◆ About this exercise
Your answer should be exactly the lines from the one that contains "The width and" through the final line of the entries below, and nothing else.

◆ Task input
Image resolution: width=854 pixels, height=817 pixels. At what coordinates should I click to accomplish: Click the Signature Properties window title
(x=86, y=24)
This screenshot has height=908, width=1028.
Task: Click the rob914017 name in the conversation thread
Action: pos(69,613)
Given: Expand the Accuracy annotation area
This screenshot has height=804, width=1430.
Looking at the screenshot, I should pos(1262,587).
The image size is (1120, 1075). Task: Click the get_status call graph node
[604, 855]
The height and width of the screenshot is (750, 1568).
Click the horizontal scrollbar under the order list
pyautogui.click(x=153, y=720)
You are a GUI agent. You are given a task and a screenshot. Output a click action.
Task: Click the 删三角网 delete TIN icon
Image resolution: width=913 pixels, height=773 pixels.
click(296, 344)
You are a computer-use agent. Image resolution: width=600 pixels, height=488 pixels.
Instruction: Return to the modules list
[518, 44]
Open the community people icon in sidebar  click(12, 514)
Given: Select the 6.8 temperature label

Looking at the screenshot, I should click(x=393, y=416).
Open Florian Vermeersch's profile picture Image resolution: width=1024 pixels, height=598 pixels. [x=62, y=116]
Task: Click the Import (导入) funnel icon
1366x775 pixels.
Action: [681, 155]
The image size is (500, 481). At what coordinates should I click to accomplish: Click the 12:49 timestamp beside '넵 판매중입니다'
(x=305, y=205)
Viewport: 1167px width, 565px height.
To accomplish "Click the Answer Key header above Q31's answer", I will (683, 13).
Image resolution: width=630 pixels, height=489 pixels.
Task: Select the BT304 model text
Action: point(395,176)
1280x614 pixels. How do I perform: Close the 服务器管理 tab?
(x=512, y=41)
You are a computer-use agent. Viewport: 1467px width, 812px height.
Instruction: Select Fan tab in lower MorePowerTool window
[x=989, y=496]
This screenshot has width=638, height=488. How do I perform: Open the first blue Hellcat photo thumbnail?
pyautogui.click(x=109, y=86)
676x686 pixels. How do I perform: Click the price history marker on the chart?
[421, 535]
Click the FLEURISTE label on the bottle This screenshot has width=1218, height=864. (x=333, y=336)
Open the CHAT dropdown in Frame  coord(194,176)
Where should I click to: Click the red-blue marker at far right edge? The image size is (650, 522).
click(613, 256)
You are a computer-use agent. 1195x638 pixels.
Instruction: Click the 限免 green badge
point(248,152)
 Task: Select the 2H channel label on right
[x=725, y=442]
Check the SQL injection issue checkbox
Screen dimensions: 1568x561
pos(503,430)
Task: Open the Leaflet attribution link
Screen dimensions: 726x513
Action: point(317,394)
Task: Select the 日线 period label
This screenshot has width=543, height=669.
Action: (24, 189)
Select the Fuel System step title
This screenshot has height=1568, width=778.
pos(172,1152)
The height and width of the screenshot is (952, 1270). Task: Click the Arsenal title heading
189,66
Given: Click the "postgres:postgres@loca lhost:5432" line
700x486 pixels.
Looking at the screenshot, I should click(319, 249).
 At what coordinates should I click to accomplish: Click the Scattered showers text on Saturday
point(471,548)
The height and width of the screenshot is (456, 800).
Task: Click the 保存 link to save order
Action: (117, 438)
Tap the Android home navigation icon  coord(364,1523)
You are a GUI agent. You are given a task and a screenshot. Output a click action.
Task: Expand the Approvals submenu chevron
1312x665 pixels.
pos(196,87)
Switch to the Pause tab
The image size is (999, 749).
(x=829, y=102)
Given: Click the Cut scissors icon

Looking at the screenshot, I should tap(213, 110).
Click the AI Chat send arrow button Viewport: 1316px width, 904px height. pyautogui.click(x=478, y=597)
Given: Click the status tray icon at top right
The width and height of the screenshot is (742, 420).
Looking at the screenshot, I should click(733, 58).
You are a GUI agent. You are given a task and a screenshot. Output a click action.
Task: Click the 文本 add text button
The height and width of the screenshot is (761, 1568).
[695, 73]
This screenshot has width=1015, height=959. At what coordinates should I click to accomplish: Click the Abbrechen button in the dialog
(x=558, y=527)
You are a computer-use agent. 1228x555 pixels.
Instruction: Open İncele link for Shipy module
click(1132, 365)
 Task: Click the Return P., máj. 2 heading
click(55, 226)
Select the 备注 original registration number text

◆ Reply to the task
The width and height of the screenshot is (742, 420).
Looking at the screenshot, I should click(733, 58).
You are a GUI agent. You are given a task and a screenshot. Output a click action.
Task: Click the 文本 add text button
The height and width of the screenshot is (761, 1568).
[695, 73]
This screenshot has width=1015, height=959. At what coordinates should I click to accomplish: Click the Abbrechen button in the dialog
(x=558, y=527)
You are a computer-use agent. 1228x555 pixels.
Instruction: Open İncele link for Shipy module
click(1132, 365)
 Task: Click the Return P., máj. 2 heading
click(55, 226)
Select the 备注 original registration number text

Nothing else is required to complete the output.